--- Source text ---
────────────────────
# Left arm rotation



## hovis (Sep 30, 2015)

During the back swing the left arm internally rotates roughly 90 degrees.   I tend to hold onto this rotation and rush things at impact.   This sometimes causes a little chicken wing and misses to the right

My question is:   
Is the rotation taken out of the left arm durring the downswing by conscious effort or does this happen naturally.    Jim hardy talks about feeling the left rolling down on the downswing??????   I was always told the arms are pretty much passive on the downswing so this is a little confusing


----------



## Maninblack4612 (Sep 30, 2015)

I'm a Jim Hardy follower &  my take on the downswing is that  you uncoil the upper body &  shoulders &  the arms are just carried along.  There should be no attempt to do anything with the arms.  As the arms come down the rotation of the shoulders,  arms &  hands actually slows down and the energy lost feeds into the clubhead, a bit like a whip cracking.  I always hit the ball better if I feel that I'm leaving the arms &  hands behind as the shoulders &  body unwind.  This creates lag in the downswing,  although Jim Hardy never seems to use the term "lag" in his books.


----------



## hovis (Sep 30, 2015)

Maninblack4612 said:



			I'm a Jim Hardy follower &  my take on the downswing is that  you uncoil the upper body &  shoulders &  the arms are just carried along.  There should be no attempt to do anything with the arms.  As the arms come down the rotation of the shoulders,  arms &  hands actually slows down and the energy lost feeds into the clubhead, a bit like a whip cracking.  I always hit the ball better if I feel that I'm leaving the arms &  hands behind as the shoulders &  body unwind.  This creates lag in the downswing,  although Jim Hardy never seems to use the term "lag" in his books.
		
Click to expand...

I have both his books and i have read the part you're referring too.  However in one chapter he talks about the need to rotate the left arm counter clockwise on the downswing to get back on the inner circle


----------



## Foxholer (Sep 30, 2015)

Are you talking about the 'holding off', or lack of (Hogan's term) supination through impact - which can result in that little chicken wing?

I think Hardy differentiates between what is *driving* the swing - body vs arms - but neither is simply passive/along for the ride!


----------



## hovis (Sep 30, 2015)

Foxholer said:



			Are you talking about the 'holding off', or lack of (Hogan's term) supination through impact - which can result in that little chicken wing?

I think Hardy differentiates between what is *driving* the swing - body vs arms - but neither is simply passive/along for the ride!
		
Click to expand...

Kind of.  It kind of feels like there's no 'hit' in the golf swing.  Held off would be a good way to describe it.  My right arm never gets fully extended


----------



## Foxholer (Sep 30, 2015)
────────────────────
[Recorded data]
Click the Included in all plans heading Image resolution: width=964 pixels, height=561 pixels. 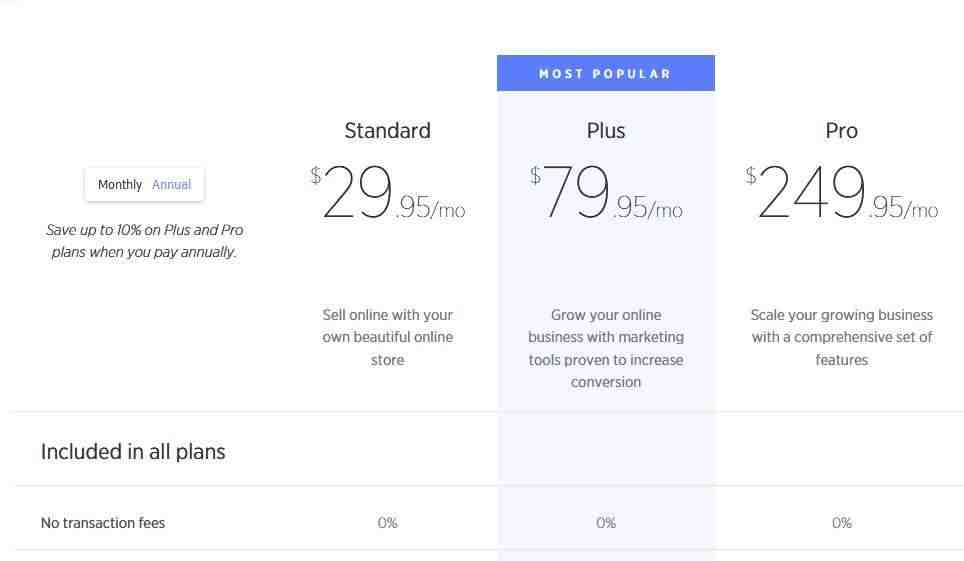click(x=133, y=452)
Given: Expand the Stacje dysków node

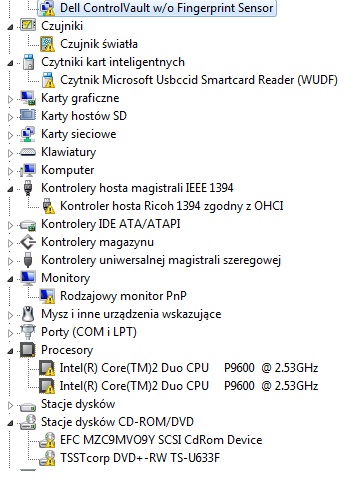Looking at the screenshot, I should [10, 405].
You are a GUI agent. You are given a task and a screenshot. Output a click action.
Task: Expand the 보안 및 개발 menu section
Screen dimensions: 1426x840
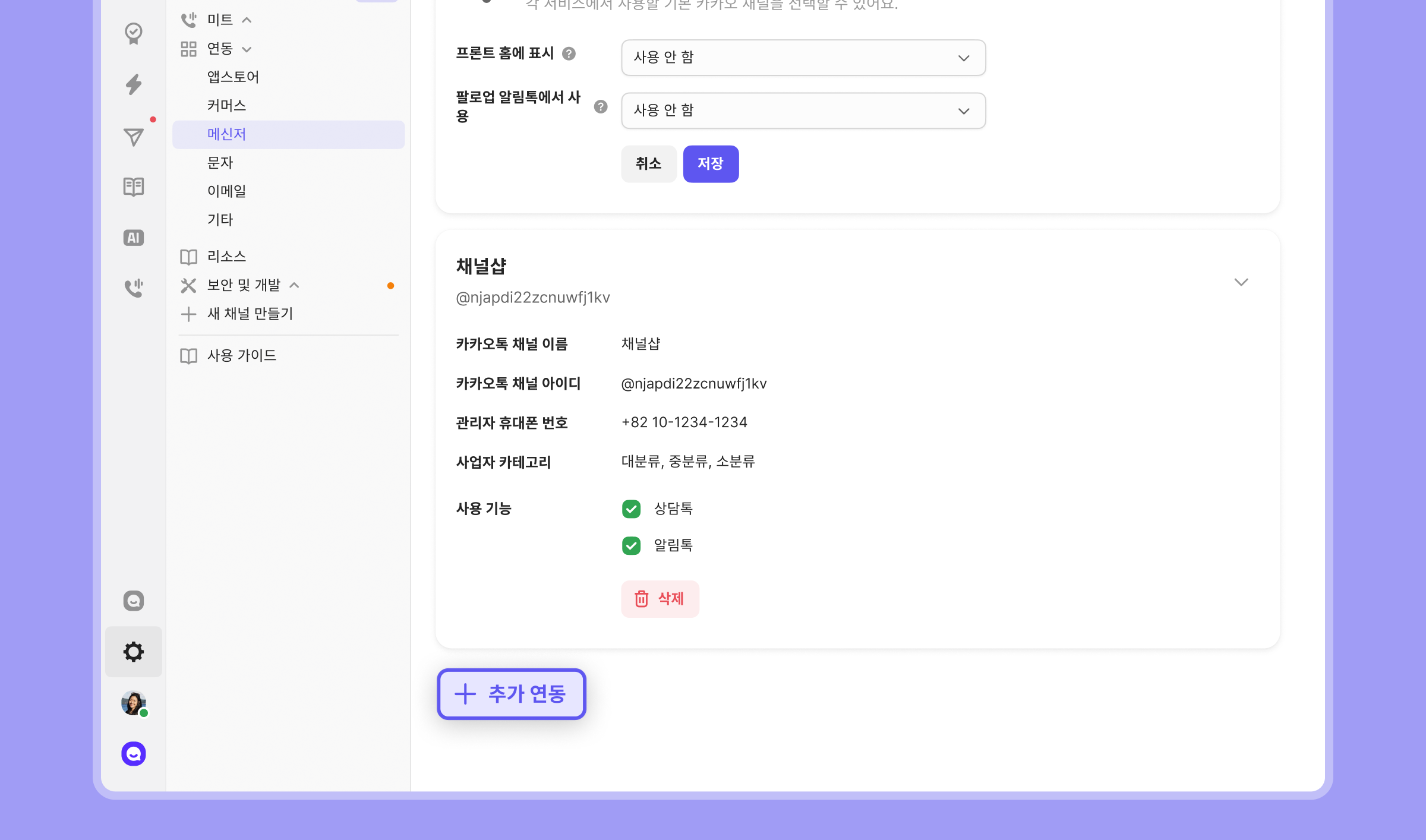[x=244, y=285]
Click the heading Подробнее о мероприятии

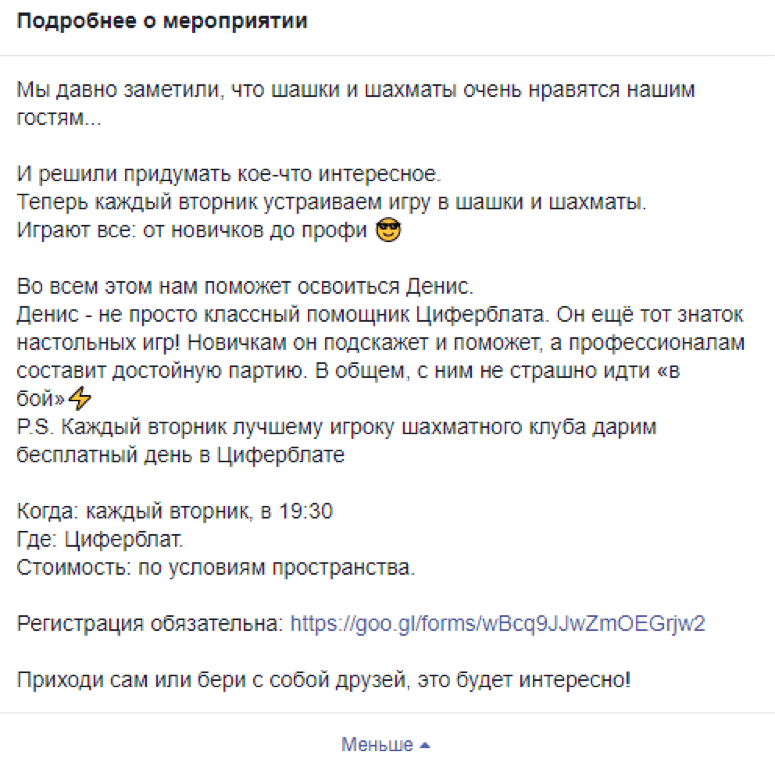162,21
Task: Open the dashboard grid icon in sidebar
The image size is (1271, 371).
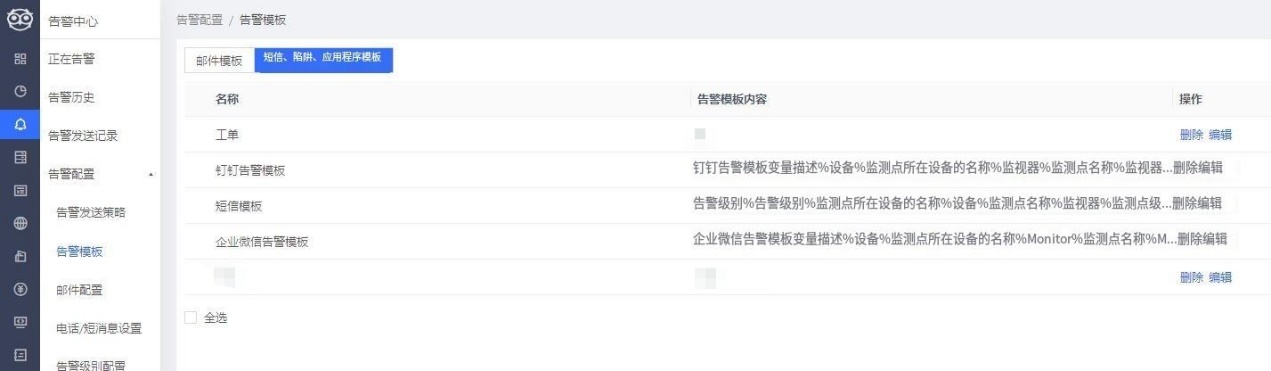Action: point(19,59)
────────────────────
--- Problems to solve ---
**1.** Can you answer these from the golf thread on left arm rotation?
(a) About how many degrees does the left arm internally rotate during the backswing?
(b) In which direction does hovis say Jim Hardy talks about rotating the left arm on the downswing?
(c) Which of hovis's arms never gets fully extended?
**2.** Will you duplicate the part of the golf thread starting with "During the back" and going on through "Maninblack4612 (Sep 30, 2015)"?
**3.** Can you finish out the next part of the golf thread on left arm rotation, going on from where it stops?
The records are separate material, apart from the golf thread.

--- Results by task ---
**1.**
(a) Roughly 90 degrees.
(b) Counter clockwise.
(c) The right arm.

**2.**
During the back swing the left arm internally rotates roughly 90 degrees.   I tend to hold onto this rotation and rush things at impact.   This sometimes causes a little chicken wing and misses to the right

My question is:   
Is the rotation taken out of the left arm durring the downswing by conscious effort or does this happen naturally.    Jim hardy talks about feeling the left rolling down on the downswing??????   I was always told the arms are pretty much passive on the downswing so this is a little confusing


----------



## Maninblack4612 (Sep 30, 2015)

**3.**
Could be a touch of over-analysis!

If the club is naturally ending up in the 'correct' position at the end of the swing, then it's almost certain that the action of the arms has been correct, without excessive manipulation. It's the manipulation, often associated with (caused by) sequencing or balance issues, that is noticeable, but is actually not the real problem - simply what the brain has determined it needs to do to 'correct'!

How tight do you grip the club? Loosening your grip slightly, particularly the left hand, might help - though it could a bit of practice to get your sequencing correct!


----------



## Maninblack4612 (Sep 30, 2015)

hovis said:



			I have both his books and i have read the part you're referring too.  However in one chapter he talks about the need to rotate the left arm counter clockwise on the downswing to get back on the inner circle
		
Click to expand...

The way I see it the left arm rotates automatically as the shoulders turn and doesn't rotate much independently,  if at all. If you do rotate independently I think it's important to reverse the rotation early in the backswing (I'm sure that's what he says in the book)  and approach the ball with a stable clubface. If you do this & you get a push you just need to swing more left on the downswing because a push indicates that clubface & swingpath are square to each other &  inside the target line.


----------



## the_coach (Sep 30, 2015)

hovis said:



			During the back swing the left arm internally rotates roughly 90 degrees.   I tend to hold onto this rotation and rush things at impact.   This sometimes causes a little chicken wing and misses to the right
		
Click to expand...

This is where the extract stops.